## EXERCISES TO COMPLETE:
A - Return the stretch of the fly-box text from "The well battered" through "completed – until now.", copied word for word.
B - In the fly-box text, where did the writer toss the newly tied flies instead of adding them to the messy fly boxes?
C - Write what comes next in the fly-box text, starting after its final sentence.

::: SELECTED EXTRACT :::

I blame the mayfly. In late spring each year anglers flock to the west of Ireland to fish the mayfly hatch and I am out most days acting as Ghillie to some of them. It is massively important to me that my charges enjoy the experience of a day on the lough and so I am always attentive to the small details which make or break a day. Some expert anglers arrive with fly boxes bursting with perfectly tied patterns that put my own to shame but many more are under-gunned so my own patterns are passed around. That’s all well and good but my delight when a fellow angler catches a fish on one of my flies comes at a price – my fly boxes quickly degenerate into utter chaos. By the latter part of June those neat ranks of dabblers and bumbles have morphed into a mess of odd flies and locating the one I want becomes a nightmare. So I struggle on to the end of the season in this state of disorder, then have a tidy up.
It is that time of year again and so as the garden trees bend under the onslaught of yet another autumn gale I am sitting at the dining table with a few thousand flies to sort out. Just to add to the confusion, I’ve been busy at the vice lately, and knowing there was little point in adding the newbies to the messy fly boxes I just tossed them into an old tin. A vice and some materials in my digs down in the midlands mean I relax most workday evenings by whipping up a handful of flies. It is amazing just how that quickly that turns into a few hundred patterns, each looking for a new billet in the boxes. Oh, and as if that wasn’t enough I chucked out a load of ancient rainbow trout flies and lures which had seen better days and I am now busy replenishing the stocks of those patterns too.

The well battered wooden fly box which is home to many of my lough flies has long been the repository for any auld wets that were lying around, no matter what they were actually intended for. There were a couple of rows of buzzers for example; useful I’ll grant you but surely they should have a different home? And all those experimental caddis patterns which have never even tried out might be better placed in a dedicated box for new flies. I tidied up the smaller boxes a while back but the main fly box was started but never completed – until now.

::: STORED DATA :::

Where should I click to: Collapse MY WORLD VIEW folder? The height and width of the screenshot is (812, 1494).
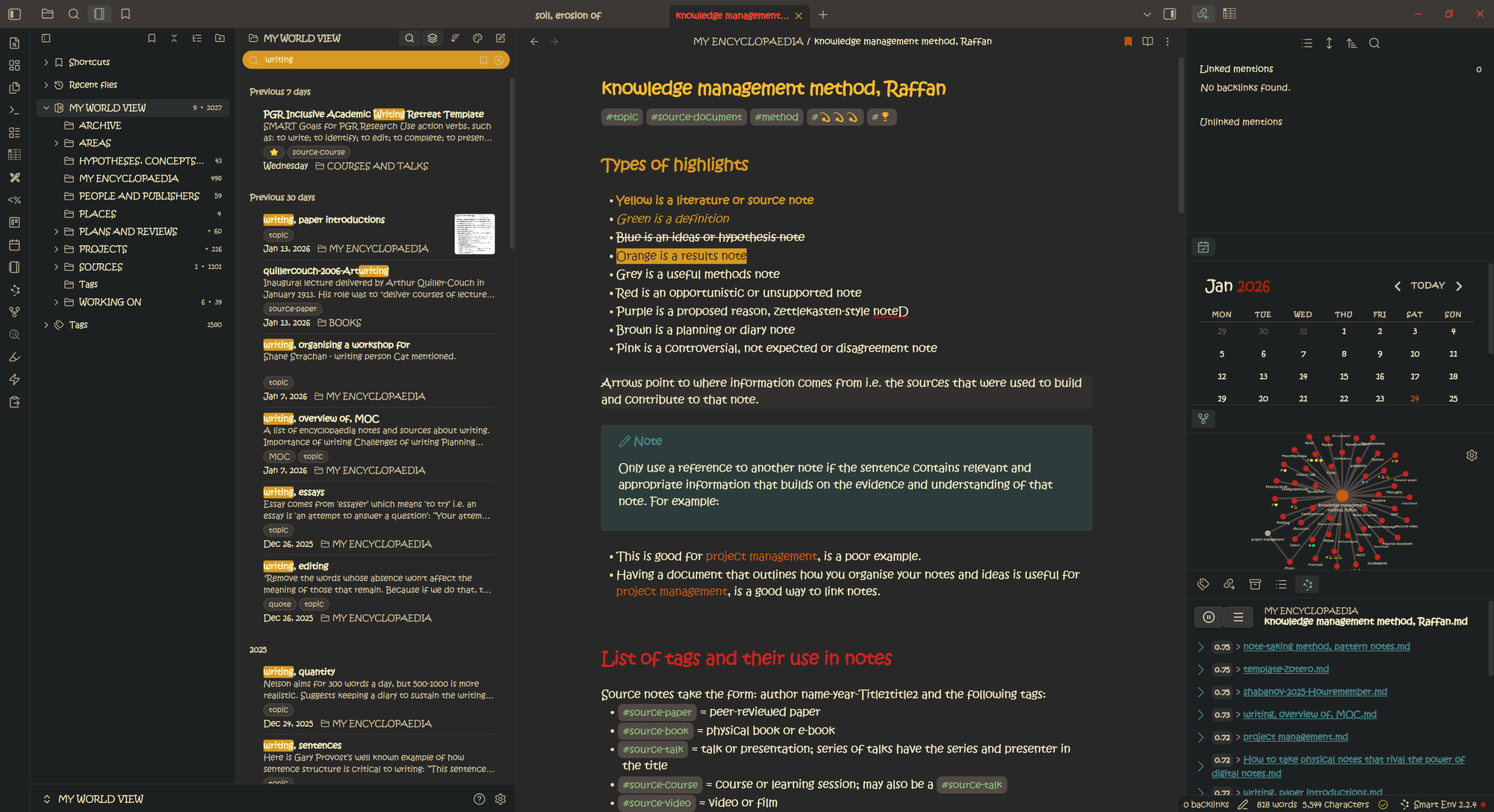tap(46, 108)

:::

## RESPONSES:
A -
The well battered wooden fly box which is home to many of my lough flies has long been the repository for any auld wets that were lying around, no matter what they were actually intended for. There were a couple of rows of buzzers for example; useful I’ll grant you but surely they should have a different home? And all those experimental caddis patterns which have never even tried out might be better placed in a dedicated box for new flies. I tidied up the smaller boxes a while back but the main fly box was started but never completed – until now.

B - Into an old tin.

C -
Of course I don’t need all of these flies and most will never even be knotted on to the end of a leader, but I love making them and a good few will be given to anglers on my boat so I can justify it to myself on those grounds alone. The enormous quantity of fly tying materials which resides in the fishing room needs to be used up anyway so this winter will see the big clear out gather momentum and the new wave of flies being created to take their place. Even I am astounded by the sheer quantity of fur, feathers and hooks which I have accumulated over the years. Yet I still find myself short of one or two feathers, especially the ones I dye myself. When the Christmas holidays finally roll around I will do some dying again. That deep green olive I like so much for making silver drakes is high on the list as is a bright ginger for my caddis pattern which I’ve run out of. Only this morning my mate gave me a small packet containing a handful of French Partridge feathers dyed a shade of green I can’t say that I have seen before. He told me this used to be deadly on Conn years ago but he can’t find the same colour any more. So that is another one to add to the dying list!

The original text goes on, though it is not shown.